▶ **Directive 1**: Rewrite the entries from the line containing "Switch to the Info tab" up to and including the final line of the entries. Change "send icon" to "paper plane icon" and leave everything else as it is.

▶ **Excerpted text**:
---------------
As expected, we see that when all $h_{i, \parallel} = h_{i, \perp}$, our codeword update is equivalent to finding the weighted average of the partition. Furthermore, if $w(t)=1$, the update rule becomes finding the average of datapoints in the partition, same as standard $k$-means update rule. Additionally, since there are only a finite number of partitions and at every iteration the loss function decreases or stays constant, our solution will eventually converge to a fixed point.
In vector quantization with a dictionary of size $k$, we quantize each datapoint into one of $k$ possible codewords. We can think of this as encoding each datapoint with one dimension with $k$ possible states.
---------------
▶ **Dataset records**:
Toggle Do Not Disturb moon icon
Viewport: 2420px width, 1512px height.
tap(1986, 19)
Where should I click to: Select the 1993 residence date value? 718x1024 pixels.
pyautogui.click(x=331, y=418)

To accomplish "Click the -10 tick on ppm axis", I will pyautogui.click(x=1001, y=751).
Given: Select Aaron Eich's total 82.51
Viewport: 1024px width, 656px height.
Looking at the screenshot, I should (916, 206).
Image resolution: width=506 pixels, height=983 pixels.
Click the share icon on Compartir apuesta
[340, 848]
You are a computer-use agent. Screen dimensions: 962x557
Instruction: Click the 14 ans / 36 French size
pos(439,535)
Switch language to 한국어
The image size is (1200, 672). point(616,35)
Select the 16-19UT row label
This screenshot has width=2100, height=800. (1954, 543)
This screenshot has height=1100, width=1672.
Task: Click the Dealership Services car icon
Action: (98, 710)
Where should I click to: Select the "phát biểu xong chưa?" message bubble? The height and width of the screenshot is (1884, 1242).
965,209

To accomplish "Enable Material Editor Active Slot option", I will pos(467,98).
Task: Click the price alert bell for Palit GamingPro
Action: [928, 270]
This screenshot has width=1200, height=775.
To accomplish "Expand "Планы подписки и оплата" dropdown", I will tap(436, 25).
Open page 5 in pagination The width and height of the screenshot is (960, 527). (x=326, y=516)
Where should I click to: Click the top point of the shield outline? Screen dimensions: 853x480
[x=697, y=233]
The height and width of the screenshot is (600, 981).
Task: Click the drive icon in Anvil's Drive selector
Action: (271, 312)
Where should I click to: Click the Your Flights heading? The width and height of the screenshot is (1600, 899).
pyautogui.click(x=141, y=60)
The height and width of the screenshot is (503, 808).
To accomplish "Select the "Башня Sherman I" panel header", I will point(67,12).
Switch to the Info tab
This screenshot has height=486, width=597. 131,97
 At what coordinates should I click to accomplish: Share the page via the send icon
---------------
▶ **Directive 2**: Return the portion of the vector quantization passage from "As expected, we" up to and including "with $k$ possible states.", copied verbatim.

▶ **Task solution 1**:
Switch to the Info tab
This screenshot has height=486, width=597. 131,97
 At what coordinates should I click to accomplish: Share the page via the paper plane icon

▶ **Task solution 2**:
As expected, we see that when all $h_{i, \parallel} = h_{i, \perp}$, our codeword update is equivalent to finding the weighted average of the partition. Furthermore, if $w(t)=1$, the update rule becomes finding the average of datapoints in the partition, same as standard $k$-means update rule. Additionally, since there are only a finite number of partitions and at every iteration the loss function decreases or stays constant, our solution will eventually converge to a fixed point.
In vector quantization with a dictionary of size $k$, we quantize each datapoint into one of $k$ possible codewords. We can think of this as encoding each datapoint with one dimension with $k$ possible states.